▶ **Problem statement**
Reproduce the items below, replacing every occurrence of "Locate an element on the" with "Find something on the" and leaving everything else unchanged.

▶ **Input for this task**
===============

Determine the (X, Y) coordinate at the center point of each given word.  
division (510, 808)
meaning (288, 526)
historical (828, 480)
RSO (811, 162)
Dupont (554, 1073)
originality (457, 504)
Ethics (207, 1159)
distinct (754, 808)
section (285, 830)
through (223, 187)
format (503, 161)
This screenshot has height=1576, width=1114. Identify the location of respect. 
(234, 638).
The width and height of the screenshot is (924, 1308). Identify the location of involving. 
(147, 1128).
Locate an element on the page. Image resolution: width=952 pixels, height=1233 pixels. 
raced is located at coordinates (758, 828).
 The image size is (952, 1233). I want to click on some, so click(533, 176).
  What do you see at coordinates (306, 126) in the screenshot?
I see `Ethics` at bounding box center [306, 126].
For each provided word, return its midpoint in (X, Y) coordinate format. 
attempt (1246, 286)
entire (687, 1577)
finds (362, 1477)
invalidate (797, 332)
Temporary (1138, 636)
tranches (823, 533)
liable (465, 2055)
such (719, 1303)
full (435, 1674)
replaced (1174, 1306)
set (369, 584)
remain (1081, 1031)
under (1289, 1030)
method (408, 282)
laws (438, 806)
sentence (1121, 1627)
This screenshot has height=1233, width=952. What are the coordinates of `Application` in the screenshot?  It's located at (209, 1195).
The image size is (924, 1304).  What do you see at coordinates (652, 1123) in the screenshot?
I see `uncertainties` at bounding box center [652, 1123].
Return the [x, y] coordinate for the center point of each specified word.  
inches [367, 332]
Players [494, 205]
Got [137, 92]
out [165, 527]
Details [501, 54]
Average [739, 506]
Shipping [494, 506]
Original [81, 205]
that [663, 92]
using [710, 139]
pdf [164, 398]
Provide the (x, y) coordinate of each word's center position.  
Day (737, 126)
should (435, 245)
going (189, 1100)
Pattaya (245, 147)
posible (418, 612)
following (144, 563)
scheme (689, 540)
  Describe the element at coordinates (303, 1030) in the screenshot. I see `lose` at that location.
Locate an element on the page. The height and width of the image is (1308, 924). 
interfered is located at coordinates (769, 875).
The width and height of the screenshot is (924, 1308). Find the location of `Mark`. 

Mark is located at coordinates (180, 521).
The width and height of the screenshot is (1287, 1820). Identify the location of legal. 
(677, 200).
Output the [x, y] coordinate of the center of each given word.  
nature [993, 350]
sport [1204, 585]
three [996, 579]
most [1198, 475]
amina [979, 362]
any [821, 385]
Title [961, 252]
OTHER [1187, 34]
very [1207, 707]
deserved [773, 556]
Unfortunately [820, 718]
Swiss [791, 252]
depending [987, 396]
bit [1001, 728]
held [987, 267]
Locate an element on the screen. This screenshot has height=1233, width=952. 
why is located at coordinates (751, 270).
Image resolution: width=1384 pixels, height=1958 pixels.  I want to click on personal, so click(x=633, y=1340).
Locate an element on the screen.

===============

▶ **Completed task**
Determine the (X, Y) coordinate at the center point of each given word.  
division (510, 808)
meaning (288, 526)
historical (828, 480)
RSO (811, 162)
Dupont (554, 1073)
originality (457, 504)
Ethics (207, 1159)
distinct (754, 808)
section (285, 830)
through (223, 187)
format (503, 161)
This screenshot has height=1576, width=1114. Identify the location of respect. 
(234, 638).
The width and height of the screenshot is (924, 1308). Identify the location of involving. 
(147, 1128).
Find something on the page. Image resolution: width=952 pixels, height=1233 pixels. 
raced is located at coordinates (758, 828).
 The image size is (952, 1233). I want to click on some, so click(533, 176).
  What do you see at coordinates (306, 126) in the screenshot?
I see `Ethics` at bounding box center [306, 126].
For each provided word, return its midpoint in (X, Y) coordinate format. 
attempt (1246, 286)
entire (687, 1577)
finds (362, 1477)
invalidate (797, 332)
Temporary (1138, 636)
tranches (823, 533)
liable (465, 2055)
such (719, 1303)
full (435, 1674)
replaced (1174, 1306)
set (369, 584)
remain (1081, 1031)
under (1289, 1030)
method (408, 282)
laws (438, 806)
sentence (1121, 1627)
This screenshot has height=1233, width=952. What are the coordinates of `Application` in the screenshot?  It's located at (209, 1195).
The image size is (924, 1304).  What do you see at coordinates (652, 1123) in the screenshot?
I see `uncertainties` at bounding box center [652, 1123].
Return the [x, y] coordinate for the center point of each specified word.  
inches [367, 332]
Players [494, 205]
Got [137, 92]
out [165, 527]
Details [501, 54]
Average [739, 506]
Shipping [494, 506]
Original [81, 205]
that [663, 92]
using [710, 139]
pdf [164, 398]
Provide the (x, y) coordinate of each word's center position.  
Day (737, 126)
should (435, 245)
going (189, 1100)
Pattaya (245, 147)
posible (418, 612)
following (144, 563)
scheme (689, 540)
  Describe the element at coordinates (303, 1030) in the screenshot. I see `lose` at that location.
Find something on the page. The height and width of the image is (1308, 924). 
interfered is located at coordinates (769, 875).
The width and height of the screenshot is (924, 1308). Find the location of `Mark`. 

Mark is located at coordinates (180, 521).
The width and height of the screenshot is (1287, 1820). Identify the location of legal. 
(677, 200).
Output the [x, y] coordinate of the center of each given word.  
nature [993, 350]
sport [1204, 585]
three [996, 579]
most [1198, 475]
amina [979, 362]
any [821, 385]
Title [961, 252]
OTHER [1187, 34]
very [1207, 707]
deserved [773, 556]
Unfortunately [820, 718]
Swiss [791, 252]
depending [987, 396]
bit [1001, 728]
held [987, 267]
Find something on the screen. This screenshot has height=1233, width=952. 
why is located at coordinates (751, 270).
Image resolution: width=1384 pixels, height=1958 pixels.  I want to click on personal, so click(x=633, y=1340).
Find something on the screen.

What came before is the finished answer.